How true! And yet, perhaps somebody cursed with the blight of tone deafness might take me to task for such prejudice. Add to ageism, sexism, racism, homophobia, transphobia, snobbery, and xenophobia, the charge of “atonalism”. We might organise a Prom especially programmed for the harmonically challenged, in order to “level up”. A celebration of discord. Some might argue that contemporary classical music is precisely that.
I can’t remember the last time I heard a contemporary orchestral work that was greeted by the audience with enthusiasm. Usually the response is in the form of a polite smattering of applause. The world première becomes a world derrière. I can remember the last time I heard a contemporary work being greeted with catcalls and boos, and a shout of “Rubbish!”, and it was during a Prom in the Albert Hall. It was a work for percussion. Pleiades by Iannis Xenakis. I have to admit I whispered to my neighbour, “Life’s too short” and took myself off to the bar, not because of the discord, but because of the sheer volume.
Of course there are plenty of works, initially incomprehensible to the audience, which have become standard repertoire. Bach’s music was too complicated for his church congregation, Mozart’s too elaborate for the aristocracy (“Too may notes, Mozart!”), Beethoven wrote one of his string quartets “for a later age”, everybody thought Berlioz’ Symphonie Fantastique was just bonkers, Cesar Cui thought Rachmaninov’s First Symphony came from a conservatory in hell, and wrote a crit so damning it nearly sent Rachmaninov over the edge, there was a riot at the première of The Rite of Spring, and so on. Even Charles Ives’ Three Pieces in New England (Proms, August 8th), its middle movement a soundscape of shifting cacophony, has become mainstream repertoire.
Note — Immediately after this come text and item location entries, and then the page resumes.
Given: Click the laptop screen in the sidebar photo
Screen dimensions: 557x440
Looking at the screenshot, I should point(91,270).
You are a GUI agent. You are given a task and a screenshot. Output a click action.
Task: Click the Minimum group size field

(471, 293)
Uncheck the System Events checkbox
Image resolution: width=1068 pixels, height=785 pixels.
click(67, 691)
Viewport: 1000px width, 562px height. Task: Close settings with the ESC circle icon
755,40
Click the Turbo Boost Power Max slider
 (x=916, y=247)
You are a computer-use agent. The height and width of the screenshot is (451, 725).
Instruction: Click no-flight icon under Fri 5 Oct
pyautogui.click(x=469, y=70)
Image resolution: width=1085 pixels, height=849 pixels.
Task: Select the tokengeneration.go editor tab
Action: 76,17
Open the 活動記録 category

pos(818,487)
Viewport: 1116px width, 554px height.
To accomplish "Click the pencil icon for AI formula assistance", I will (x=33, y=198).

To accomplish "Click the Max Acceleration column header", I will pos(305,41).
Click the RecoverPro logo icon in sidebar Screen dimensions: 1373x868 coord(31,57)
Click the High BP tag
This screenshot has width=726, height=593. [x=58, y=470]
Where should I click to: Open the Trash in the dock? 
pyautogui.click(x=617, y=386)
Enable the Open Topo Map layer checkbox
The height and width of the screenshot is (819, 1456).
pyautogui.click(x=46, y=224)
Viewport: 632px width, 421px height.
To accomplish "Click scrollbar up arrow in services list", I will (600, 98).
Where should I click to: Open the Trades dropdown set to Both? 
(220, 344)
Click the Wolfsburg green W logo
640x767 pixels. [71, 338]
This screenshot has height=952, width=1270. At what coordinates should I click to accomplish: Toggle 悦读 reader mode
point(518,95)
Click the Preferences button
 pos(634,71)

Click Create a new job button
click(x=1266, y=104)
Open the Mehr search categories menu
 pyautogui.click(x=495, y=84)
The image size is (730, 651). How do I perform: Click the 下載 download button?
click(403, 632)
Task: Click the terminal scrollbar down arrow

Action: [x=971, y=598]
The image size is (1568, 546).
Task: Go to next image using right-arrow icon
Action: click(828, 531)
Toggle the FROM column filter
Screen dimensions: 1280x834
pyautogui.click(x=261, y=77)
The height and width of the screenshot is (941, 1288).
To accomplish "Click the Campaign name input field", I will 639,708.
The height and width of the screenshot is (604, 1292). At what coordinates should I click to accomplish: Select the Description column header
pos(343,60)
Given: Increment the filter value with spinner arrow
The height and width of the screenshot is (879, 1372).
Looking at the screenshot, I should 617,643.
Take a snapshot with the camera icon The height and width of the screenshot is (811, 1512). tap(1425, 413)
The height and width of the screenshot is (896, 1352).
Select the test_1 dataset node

I love the atmosphere of the third piece, The Housatonic at Stockbridge. So you never can tell. Yet it would be good if somebody wrote tuneful music. I think it would be greatly appreciated. Yet, despite the fact that people hunger and thirst for a tune, composers and critics seem to have turned their noses up to the sound of melody, as if melody were banal and naïve. Malcolm Arnold, a great tunesmith despite being a troubled man, began to lose popularity in the 1960s precisely because he wrote melody. At least the Proms performed his fifth symphony on August 27th. A revelation.
Contemporary composers take themselves very seriously. “In my work Concatenations, I wanted to capture in sound the idea of a series of ideas bouncing off one another and causing reverberations that ripple to the horizon and return once again to re-interact with one another in a metamorphosed form and shape.” Give us a break. Rodgers and Hammerstein never had to explain Some Enchanted Evening like that. Ronald Reagan once remarked that if you have to explain yourself to the electorate, you’ve already lost.
(Don’t Google Concatenations. I just made that up.)
Still I try to keep an open mind. Maybe the next time I hear a première I will be blown off my feet. So I will return to the Royal Albert Hall full of buoyancy and hope.
Here will we sit, and let the sounds of music
Creep in our ears.
Talking of the sound of music, last night I greatly enjoyed, not the family von Trapp, but the equally numerous and prodigiously talented family Kanneh-Mason play Saint-Saëns’ Carnival of the Animals. The Swan was beautifully played. I heard Sheku Kanneh-Mason play the Elgar Cello Concerto a couple of years ago at the Edinburgh Festival. My neighbour in the Usher Hall whispered, “He’s not quite ready for it.” But I reckon he just meant that Sheku didn’t sound like Jacqueline du Pré. I thought he was magnificent. Like Kiki Dee, he has the music in him.